ACES ON BRIDGE
“I never resist temptation because I have found that things that are bad for me do not tempt me.”
— George Bernard Shaw
This deal is part of our weekly overview of a general theme: handling a suit where we are missing the queen and jack. When the auction has marked one defender as more likely than his partner to hold length in a suit, we have safety plays to guard against the bad split.
When West pre-empted with two spades, South doubled, to which his partner responded three clubs to show constructive values. With less, he would have used the Lebensohl convention, bidding two no-trump as an artificial negative.
In four hearts, South ducked the spade lead, won the second round and noted that the only real danger was a hostile trump break. He could not guard against most breaks where West was short, but he had a play that was technically sound and also gave the defenders a chance to err. After taking the spade ace, he led the heart nine from dummy, a play that would pin a bare eight in West and would also allow East to fall from grace with a knee-jerk cover. East did precisely that by putting in the 10, and South won, collecting West’s queen in the process.
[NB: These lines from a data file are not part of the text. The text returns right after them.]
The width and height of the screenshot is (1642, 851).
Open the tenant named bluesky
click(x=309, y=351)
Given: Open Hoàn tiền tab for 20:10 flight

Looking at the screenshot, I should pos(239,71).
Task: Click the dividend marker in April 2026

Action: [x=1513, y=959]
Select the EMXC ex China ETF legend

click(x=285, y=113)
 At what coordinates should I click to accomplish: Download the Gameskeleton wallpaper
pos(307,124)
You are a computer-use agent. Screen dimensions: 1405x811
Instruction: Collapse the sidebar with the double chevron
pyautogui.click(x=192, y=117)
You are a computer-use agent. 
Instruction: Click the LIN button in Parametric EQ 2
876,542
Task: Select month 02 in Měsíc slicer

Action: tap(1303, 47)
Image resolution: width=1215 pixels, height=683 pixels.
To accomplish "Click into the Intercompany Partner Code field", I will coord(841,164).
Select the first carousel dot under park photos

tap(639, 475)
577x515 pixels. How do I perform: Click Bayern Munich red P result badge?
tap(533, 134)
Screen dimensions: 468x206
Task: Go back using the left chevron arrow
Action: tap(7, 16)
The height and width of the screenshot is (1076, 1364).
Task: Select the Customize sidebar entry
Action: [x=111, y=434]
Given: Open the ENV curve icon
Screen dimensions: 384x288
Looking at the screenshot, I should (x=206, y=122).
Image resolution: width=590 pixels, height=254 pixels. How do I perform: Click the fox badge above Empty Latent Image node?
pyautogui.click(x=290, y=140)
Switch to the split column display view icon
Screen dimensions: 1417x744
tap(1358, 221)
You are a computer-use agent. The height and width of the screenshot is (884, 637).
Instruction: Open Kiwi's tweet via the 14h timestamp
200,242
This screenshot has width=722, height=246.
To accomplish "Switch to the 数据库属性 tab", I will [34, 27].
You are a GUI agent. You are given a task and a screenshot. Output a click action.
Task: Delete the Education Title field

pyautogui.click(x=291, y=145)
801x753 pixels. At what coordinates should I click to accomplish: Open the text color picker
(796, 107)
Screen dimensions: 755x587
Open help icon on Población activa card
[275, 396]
Declarer now led a diamond to the king and played a second trump, ducking East’s eight. East returned a diamond; declarer won his ace, crossed to the club ace and took the trump finesse, then drew the last trump.
Then he played the club king and another club, conceding a club trick, after which his hand was high.
ANSWER: I would be unhappy about bidding either two or three clubs here. First, I might not have as much of a fit as I expected. Second, one call is an underbid, and the other overstates my offensive possibilities. I’d settle for a slightly flawed two-no-trump response, despite having only one diamond stopper. I’m the diamond jack short of my action — sue me!